_SOURCE DOCUMENT_

A Synoptic Climatology of Winter Season Flooding Precipitation in Complex Terrain

A synoptic climatology of the last 57 years of atmospheric flow and thermodynamic analyses are performed to determine the large scale features responsible for extreme Truckee River daily mean river flows at Reno, Nevada to the lee of the Sierra Nevada Mountains. During this time period 18 events from November – May produced river flow rates exceeding 5000 cubic feet/second (cfs). Many (8) of these events were associated with major devastating river flooding along the Truckee River in Reno when in excess of 10,000 cfs stream flow rates where observed. Most notable of all events with >15,000 cfs stream flow rates were events in 1950, 1955, 1963, 1997 and 2005.

The synoptic analyses covered the region extending from northern British Columbia to the west central coast of Mexico and from ~3000 km west of the Pacific coast to the Front Range of the Rocky Mountains. NARR-A and NCEP-NCAR Reanalyses data were employed for at least 72 hours prior to peak stream flow periods every 6 hours in an effort to diagnose the location and intensity of the mid-upper tropospheric jet stream, midtropospheric moisture flows, lower-midtropospheric potential instability as well as midtropospheric thermal advection patterns. Additionally, composite rainfall analyses were also performed to determine when, where and to what extent all 18 events were the result of heavy rainfall as well as snowmelt within the Truckee River Basin. Composite charts of these fields as well as composite soundings were constructed just upstream from Reno, Nevada near the headwaters of the Truckee River Basin.

_DATA SEGMENT_
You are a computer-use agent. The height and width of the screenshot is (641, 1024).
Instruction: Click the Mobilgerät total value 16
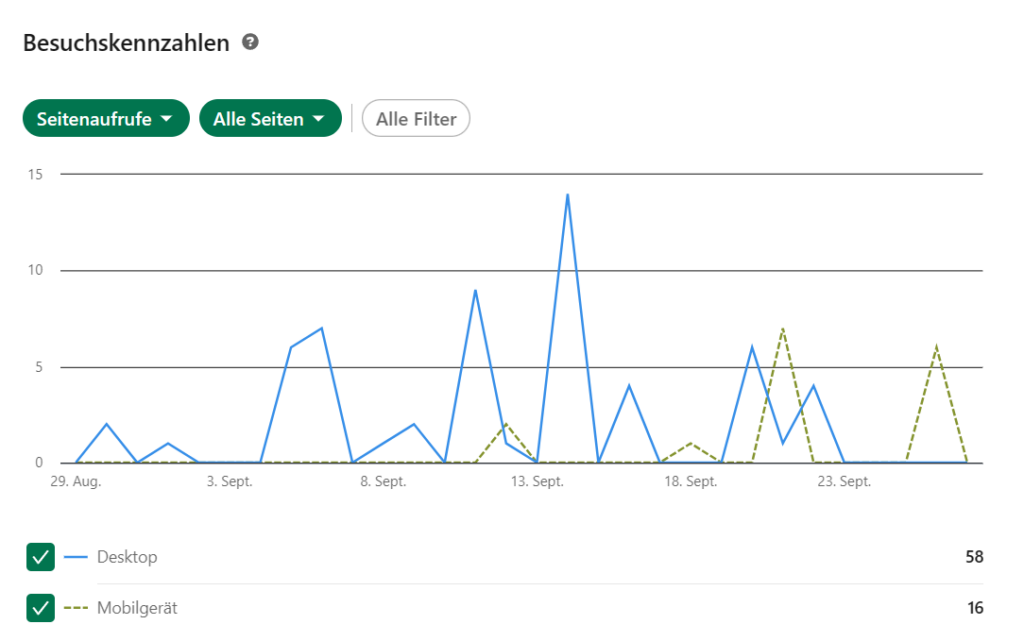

_WHAT YOU ARE ASKED TO DO_
Rewrite everything in the climatology text from "A synoptic climatology of the" down to "1997 and 2005.", changing "extreme" to "severe". The data has nothing to do with the climatology text.

_RESULT FOR THIS EXERCISE_
A synoptic climatology of the last 57 years of atmospheric flow and thermodynamic analyses are performed to determine the large scale features responsible for severe Truckee River daily mean river flows at Reno, Nevada to the lee of the Sierra Nevada Mountains. During this time period 18 events from November – May produced river flow rates exceeding 5000 cubic feet/second (cfs). Many (8) of these events were associated with major devastating river flooding along the Truckee River in Reno when in excess of 10,000 cfs stream flow rates where observed. Most notable of all events with >15,000 cfs stream flow rates were events in 1950, 1955, 1963, 1997 and 2005.